Heilfasten: Die Chance für die Hobbys

Das Heilfasten ist mit einer Zeit verbunden, in der man sich auf sein Leben, seine Interessen konzentrieren kann und soll. Nur dann ist es nämlich leicht, sich den Entbehrungen, dem Verzicht auf Essen und diesbezüglichem Genuss zu unterziehen, sich dem Kampf gegen den Appetit zu stellen. Auge in Auge mit dem inneren Schweinehund verbringt man seine Tage, stets bemüht, das Heilfasten nicht zu unterbrechen. Zu viel Freizeit ist für diese Phase nicht besonders dienlich. Man hat nur zu viel Zeit, über das Essen oder seine Gelüste nachzudenken. Auch außerhalb der sportlichen Betätigung, die in der Fastenkur unbedingt anzuraten ist, sollte man sich deshalb einen Plan zu Recht legen, nach dem man handelt, wenn unausgefüllte Zeit zu überbrücken ist.

Das Heilfasten ist also eine gute Gelegenheit, sich endlich einmal wieder seinen Hobbys zu widmen. Sie liegen oft aus Zeitmangel schon seit Jahren brach. Menschen, die einst gerne zu Pinsel und Farbe, zu Bleistift und Radiergummi gegriffen haben, um die schönsten Bilder zu malen oder zu zeichnen, dürfen sich nun explizit wieder mit dieser Leidenschaft beschäftigen. Im Eifer des Gefechts, in der neu entdeckten Freude am Tun wird sicher auch der Gedanke an das Essen schnell in den Hintergrund geraten. Natürlich muss man sich eine Kanne Tee oder eine Flasche Wasser parat stellen, um den Flüssigkeitshaushalt in Ordnung zu halten.

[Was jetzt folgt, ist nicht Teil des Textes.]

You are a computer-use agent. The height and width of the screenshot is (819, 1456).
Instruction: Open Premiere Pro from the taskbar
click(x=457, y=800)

Ist die Zeit sinnvoll ausgefüllt, wird sich das aber auch noch auf andere Weise bemerkbar machen. Viele Menschen entdecken zufällig beim Heilfasten, welche Talente in ihnen schlummern. Es muss kein Profi sein, der seine Ölbilder für einige tausend Euro verkaufen kann. Dass es aber noch andere Lebensinhalte als die Arbeit und andere Pflichten gibt, haben viele Menschen vergessen.